この人、私に気があるのかな? なんてことも考えてしまうしね。
でもコロナさんに限ってはそれはないと思っている。
なぜなら、彼はレイニーちゃんに惚れているのが丸わかりだからです。
少しは私も自信あるのだけど、あれほどの美貌を誇るレイニーちゃんと比較するなんてとんでもないことだし、比較されたら女としての自信がなくなってしまう。

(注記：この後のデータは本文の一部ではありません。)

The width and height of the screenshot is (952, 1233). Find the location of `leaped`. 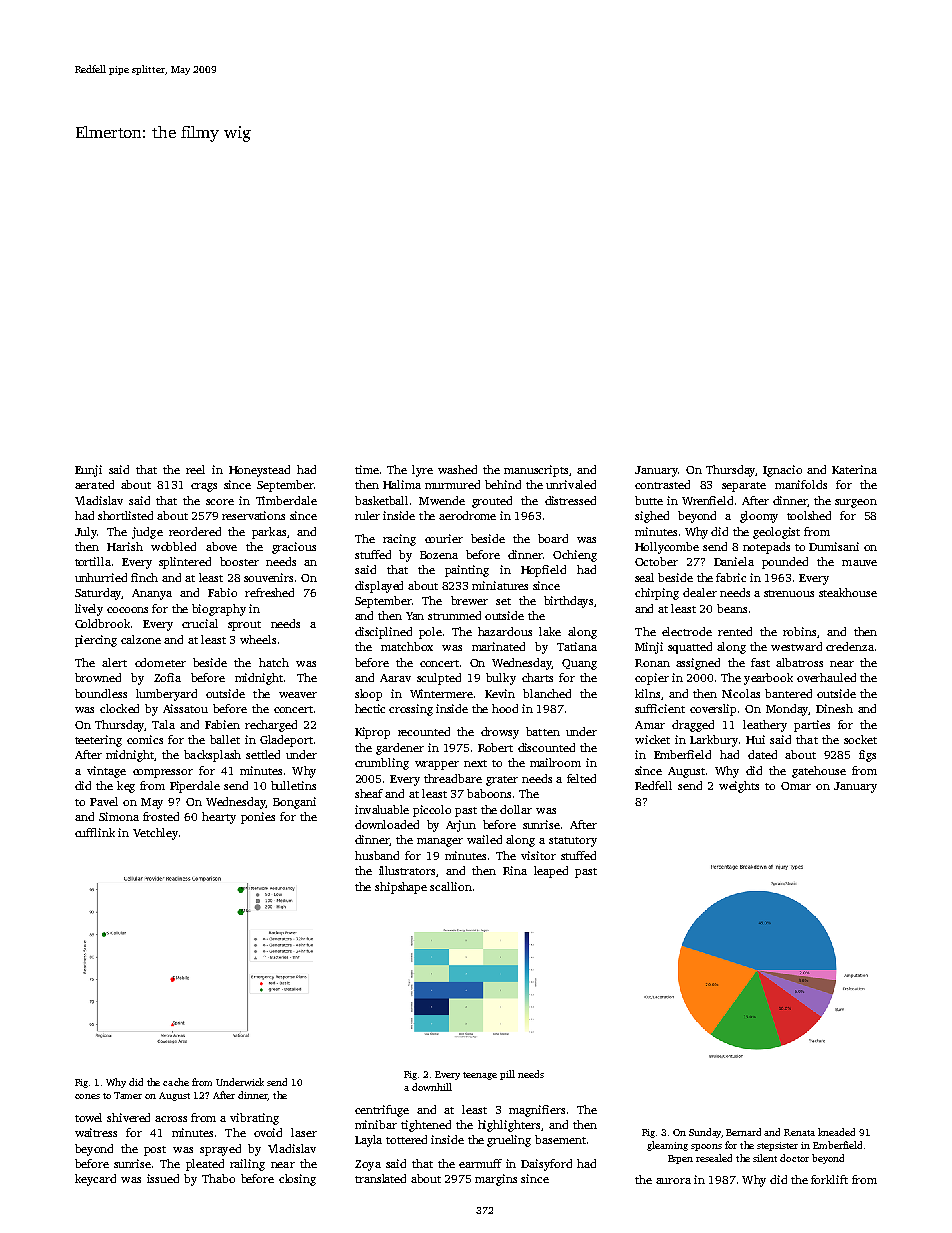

だけど、そんな綺麗と言っても言い尽くせないのは顔だけで、正確と家事能力は皆無でした。
王侯貴族に嫁入りするならまだしも、探索者などの奥さんになるにはちょっと……いえ、かなり問題がある様子。
しかし、コロナさんとの遣り取りから推測すると、彼女は現状ではコロナさんより遙かに強いということ。
そうなると彼女も《選ばれし者》か、存在強度200を越えている可能性があるということを意味しています。
もっともコロナさんが《選ばれし者》というのは推測の域をでないのだけど、それほどの能力を秘めているならむしろ旦那さんよりも稼げるということになる。
もちろん、夫婦ともに稼ぎに出ている固定パーティもあることにはあるけど、子供ができてしまったらそうもいって居られないし――
いけないけない……コンプレックスでも感じているのでしょうか。
思わずレイニーちゃんを否定するようなことを考えてしまいました。
まだ知り合って間もないのに、他人に結婚について心配されるなんて余計なお世話ですね。
そんなことを考えながら、コロナさんとある程度今後の予定を突き詰めた。
「それでは――……3日後辺りでどうですか?」
「ダンジョンで稼いだ資金が尽きるまでならいつでもいいよ」
やはり彼は他の【サル】とは比較になりませんね。
両親から聞いた話だと、装備の手入れと生活費などを抜かして、装備の積み立てを考え始めるのが【サル】かららしいのです。
彼の場合は既にC級の【ピーオー】までは、優に使えるような物に買い換えが終わっている。
次の装備の積み立てをするにしても、限界まで切り詰めるつもりはないらしく、ゆとりある少し贅沢な暮らしを始めているように思える。
「(こちらがそれほどプリンを長くは待てないのです)」
「ん? 何か言ったか?」
「いいえ、何でもありません。それでは後日に」
そう言って私は素早く彼に別れを告げて立ち去った。